- _Written problem_
Please arrange everything from the line containing "Where should I" down to the end of the data as a Markdown table with the columns Row and Line, skipping blank lines and leaving the pictures out.

- _Data shown_
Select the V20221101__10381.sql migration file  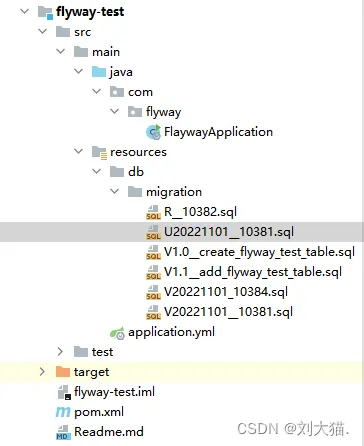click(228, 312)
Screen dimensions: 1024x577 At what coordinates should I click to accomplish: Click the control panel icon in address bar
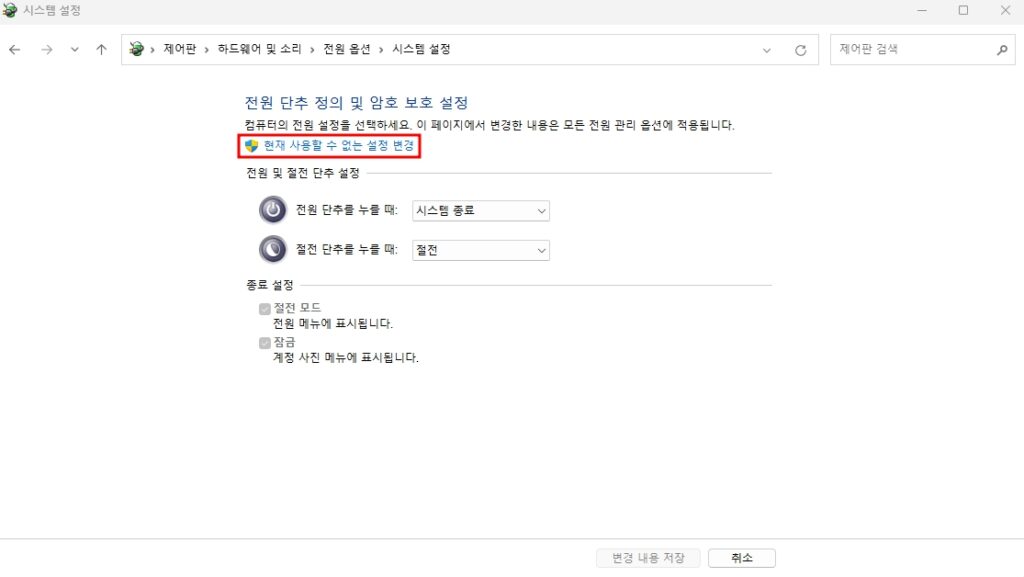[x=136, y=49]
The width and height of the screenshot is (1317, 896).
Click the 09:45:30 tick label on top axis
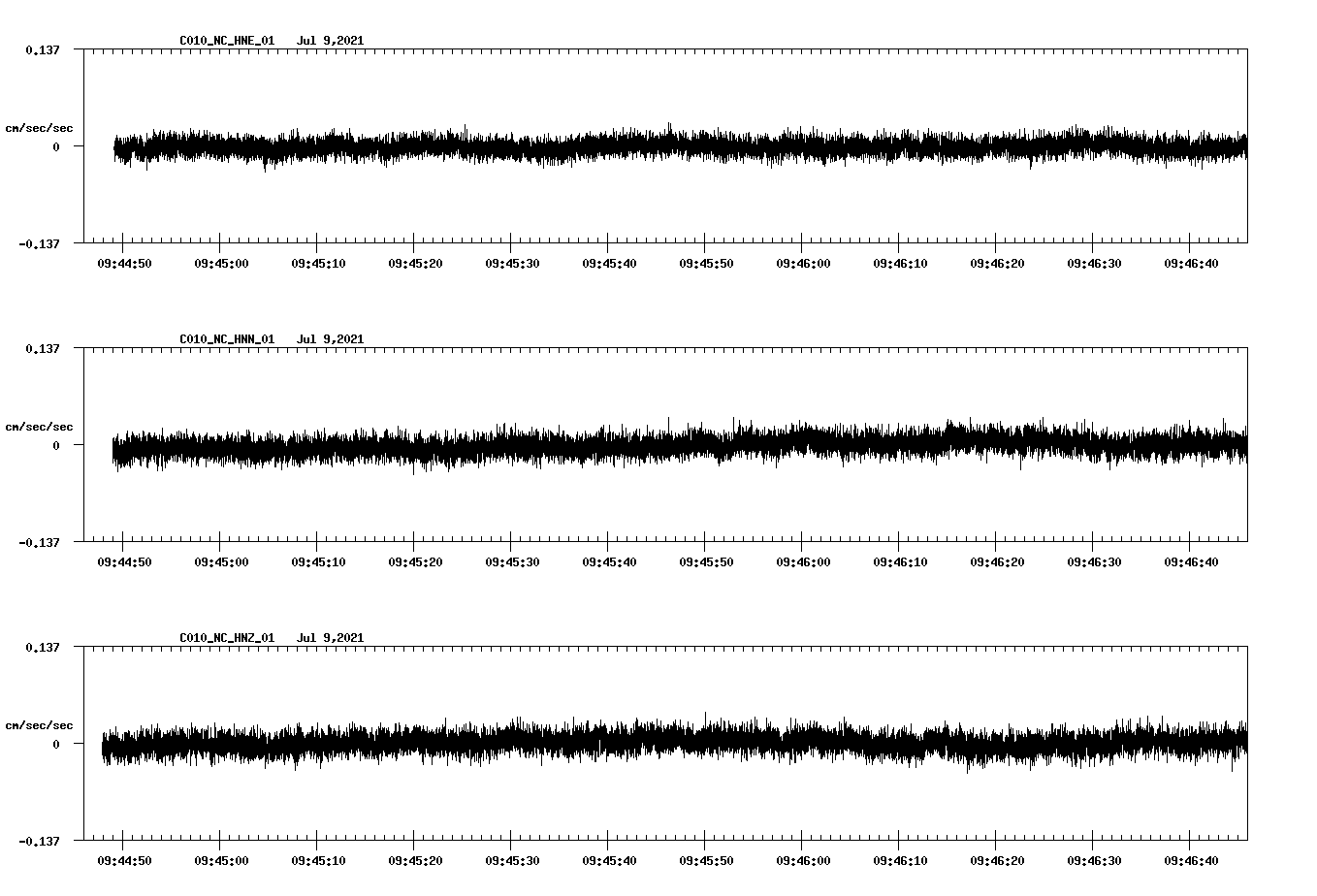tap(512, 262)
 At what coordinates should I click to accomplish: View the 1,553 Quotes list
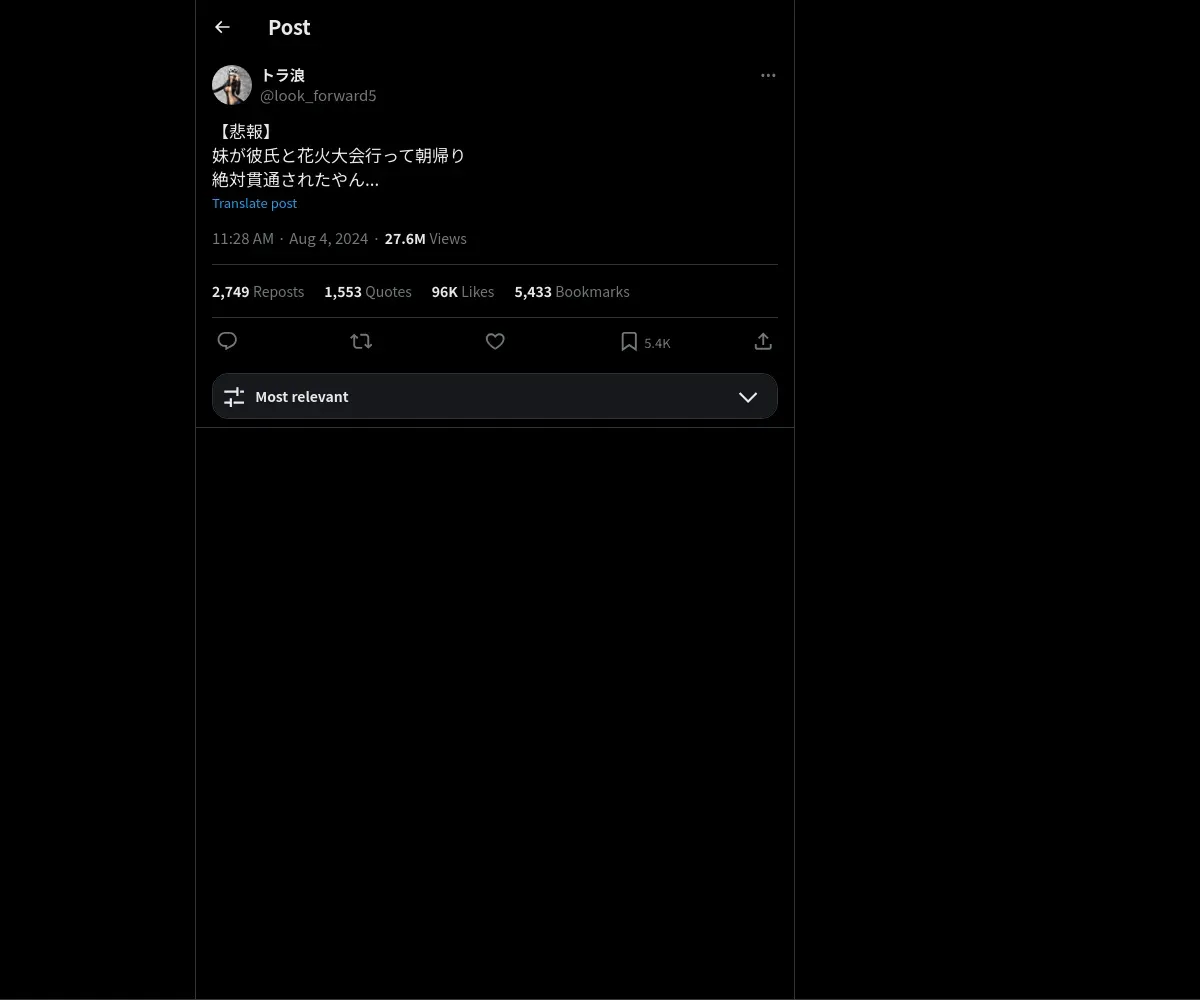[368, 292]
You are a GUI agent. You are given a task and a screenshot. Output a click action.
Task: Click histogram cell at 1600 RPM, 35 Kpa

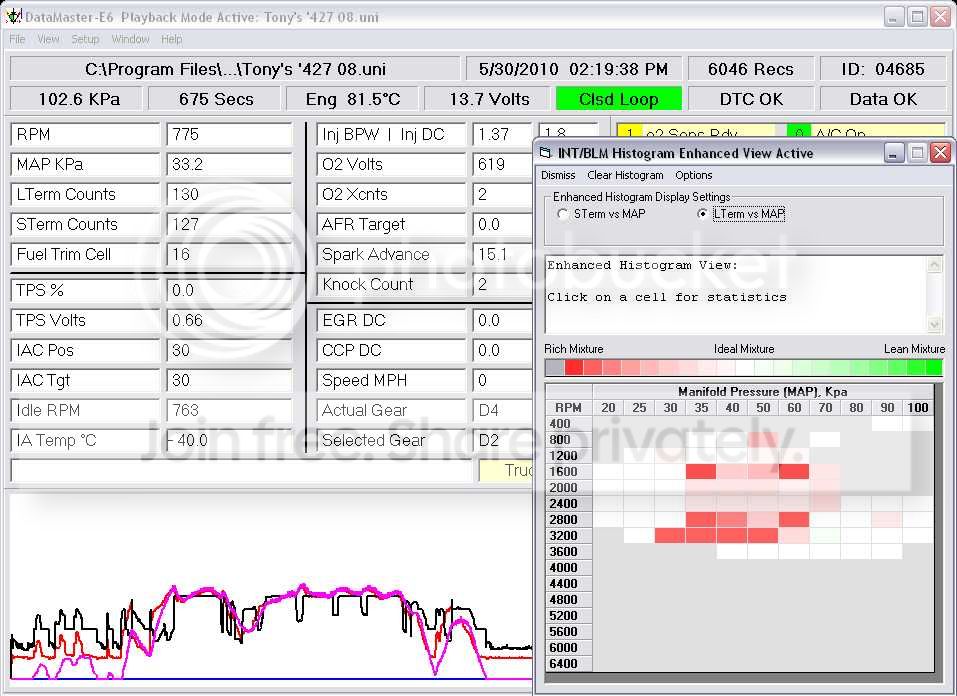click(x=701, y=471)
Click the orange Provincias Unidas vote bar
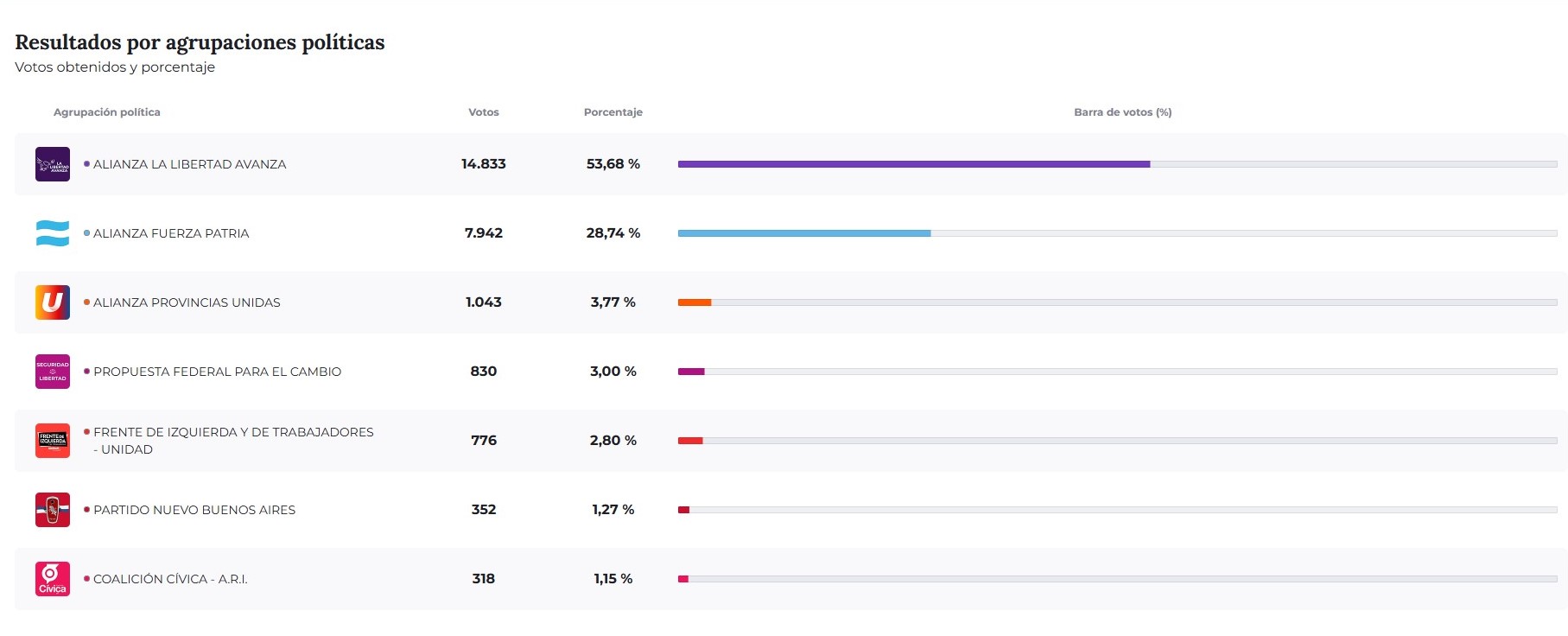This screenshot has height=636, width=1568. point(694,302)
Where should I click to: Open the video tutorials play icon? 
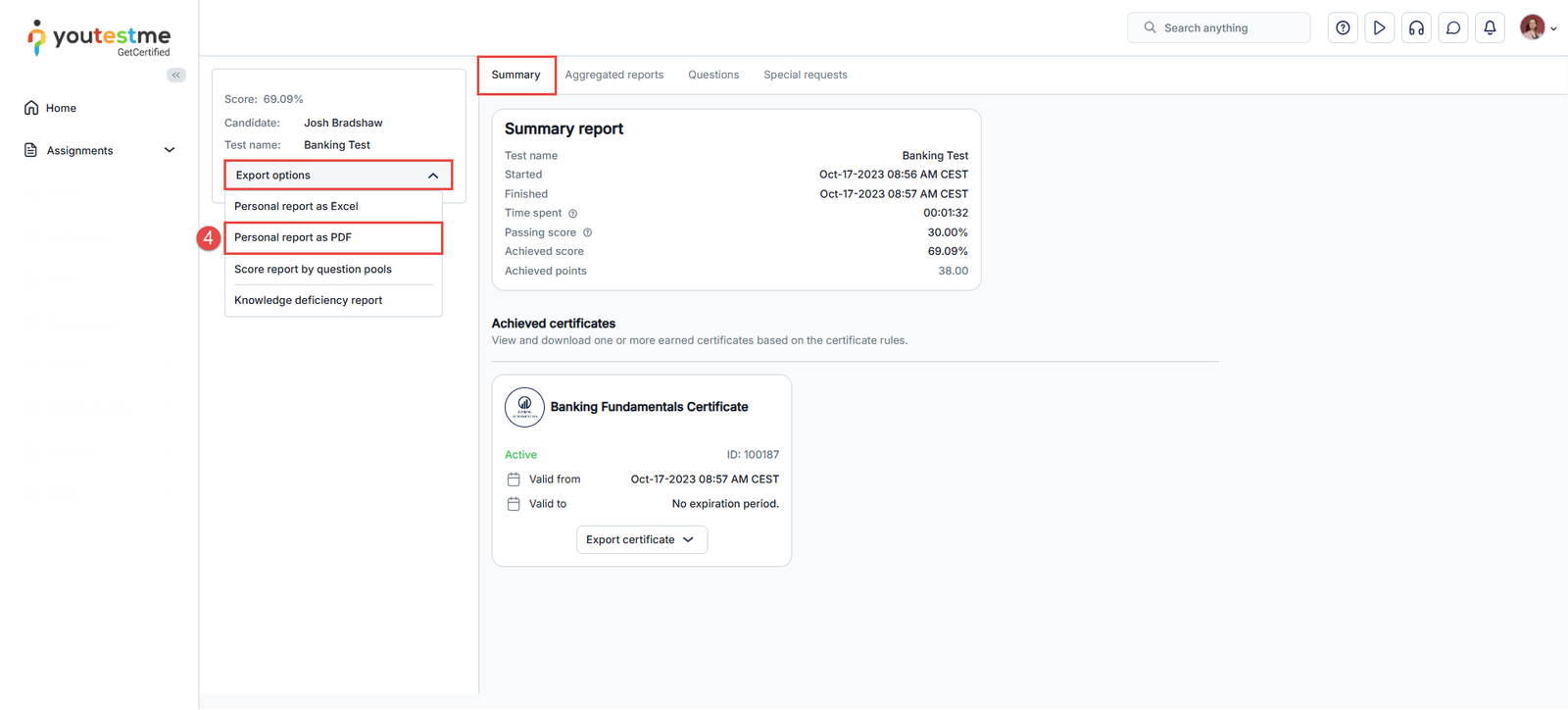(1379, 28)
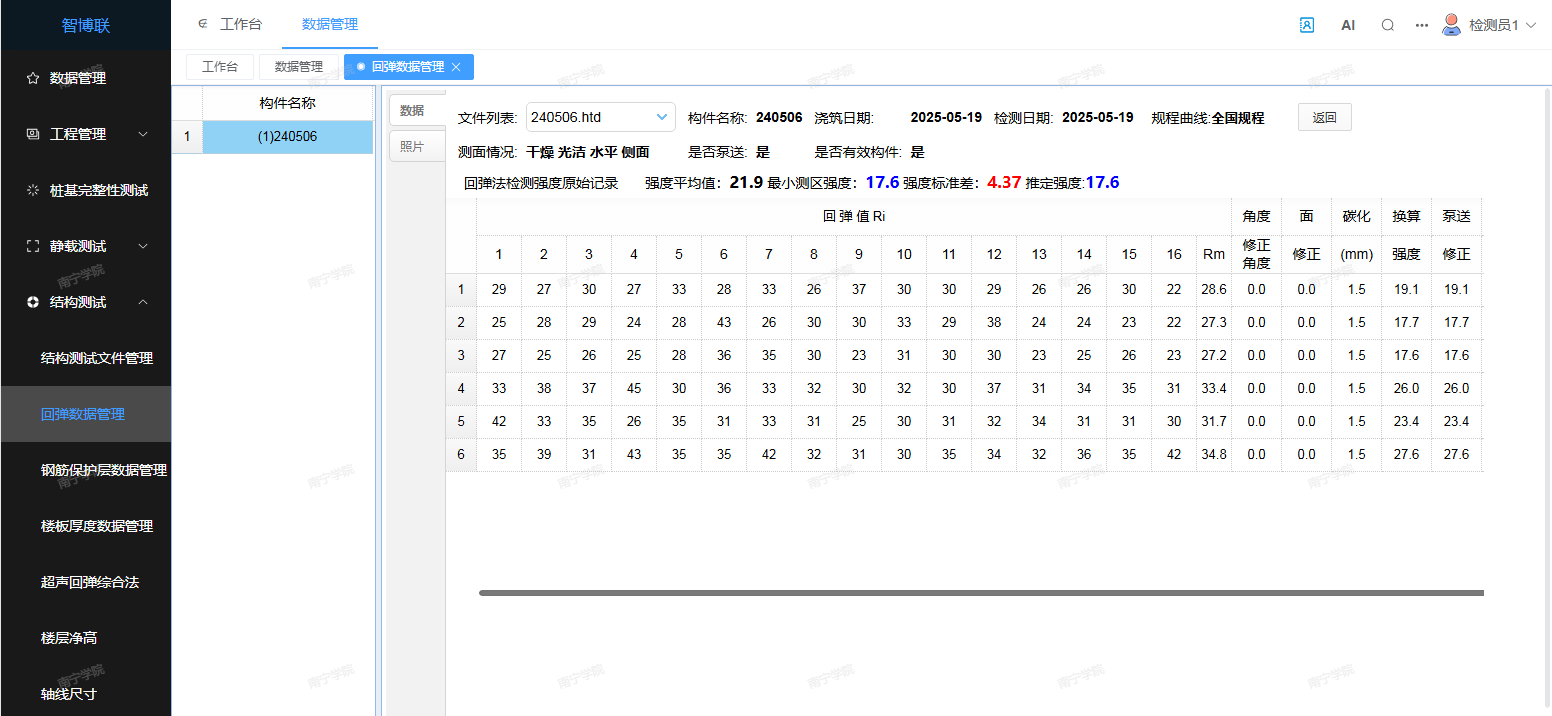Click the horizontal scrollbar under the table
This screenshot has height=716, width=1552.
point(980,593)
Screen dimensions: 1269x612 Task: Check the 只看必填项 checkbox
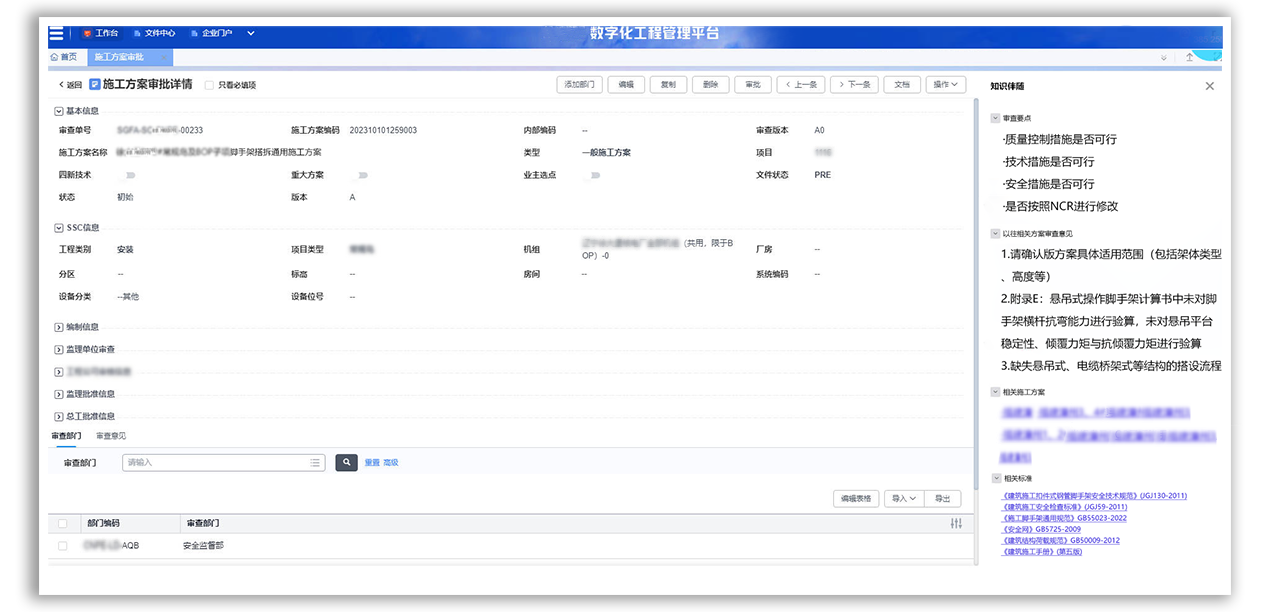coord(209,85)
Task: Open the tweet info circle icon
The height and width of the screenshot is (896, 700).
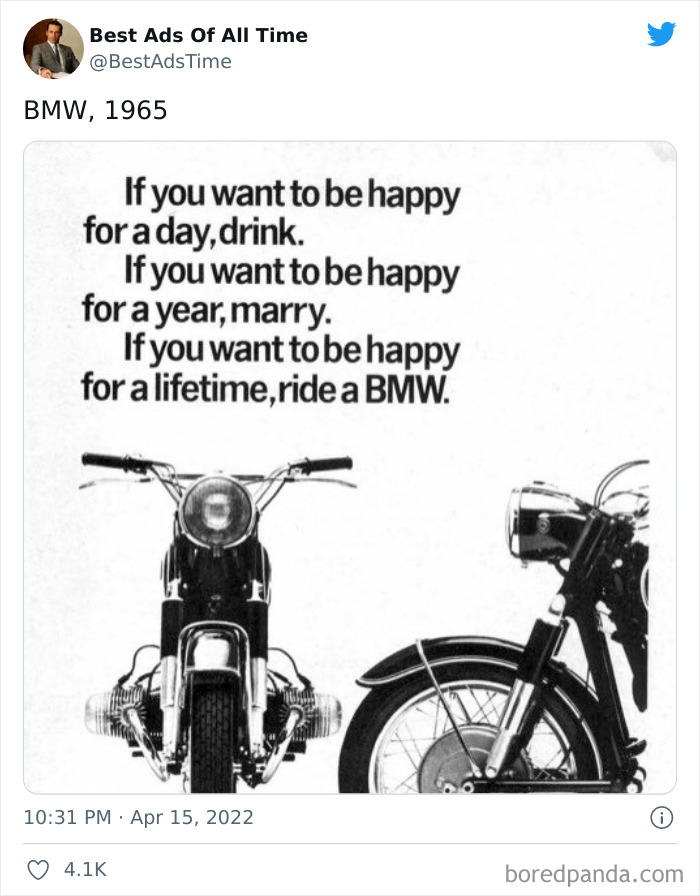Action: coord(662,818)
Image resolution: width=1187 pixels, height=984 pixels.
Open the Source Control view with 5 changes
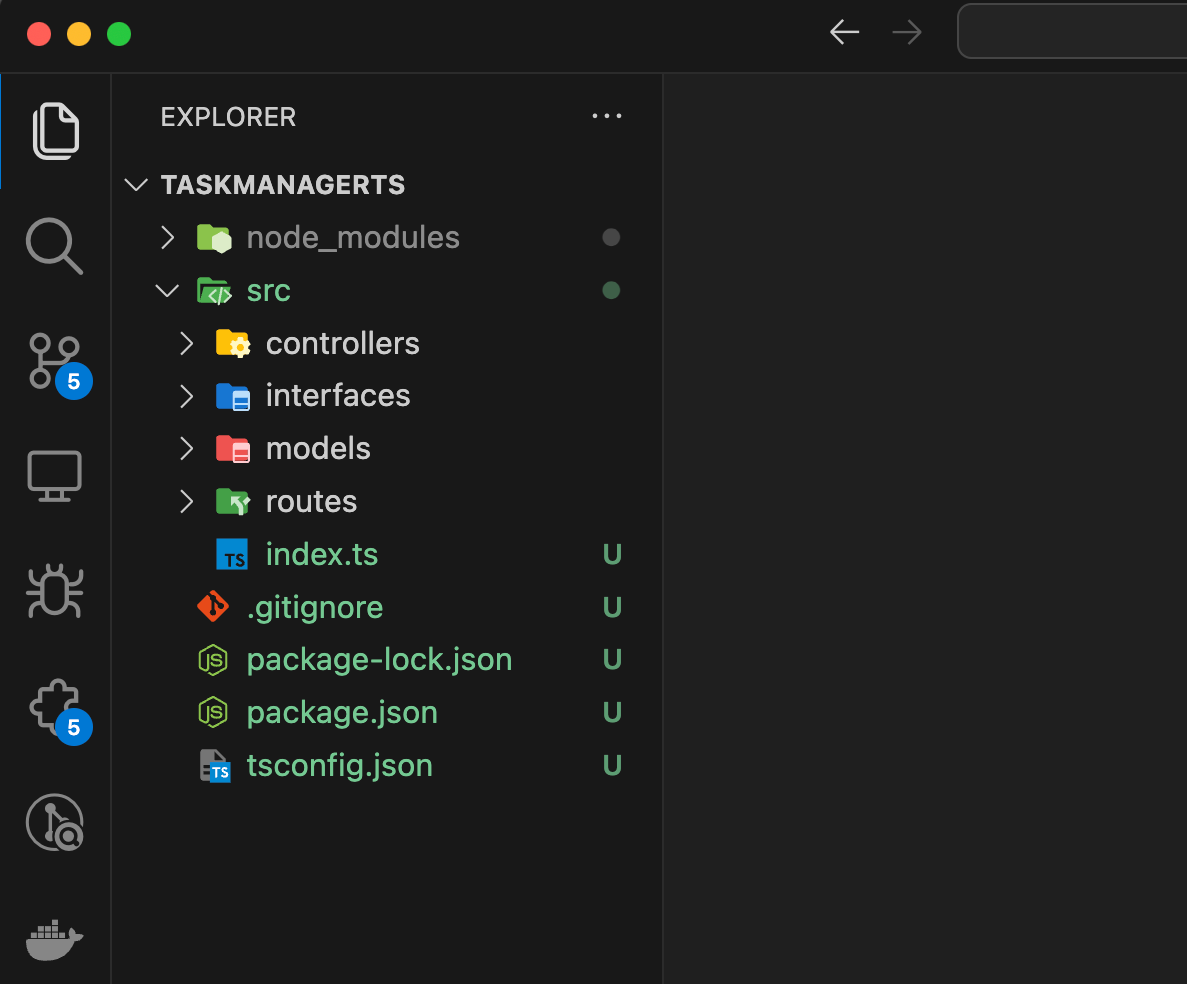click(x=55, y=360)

- _Reply_
| Row | Line |
|---|---|
| 1 | Where should I click to: Open the video tutorials play icon?  |
| 2 | (1379, 28) |
| 3 | Click the horizontal scrollbar under the table |
| 4 | This screenshot has height=716, width=1552. |
| 5 | point(980,593) |
| 6 | Screen dimensions: 1269x612 Task: Check the 只看必填项 checkbox |
| 7 | coord(209,85) |
| 8 | Task: Open the tweet info circle icon |
| 9 | The height and width of the screenshot is (896, 700). |
| 10 | Action: coord(662,818) |
| 11 | Image resolution: width=1187 pixels, height=984 pixels. |
| 12 | Open the Source Control view with 5 changes |
| 13 | click(x=55, y=360) |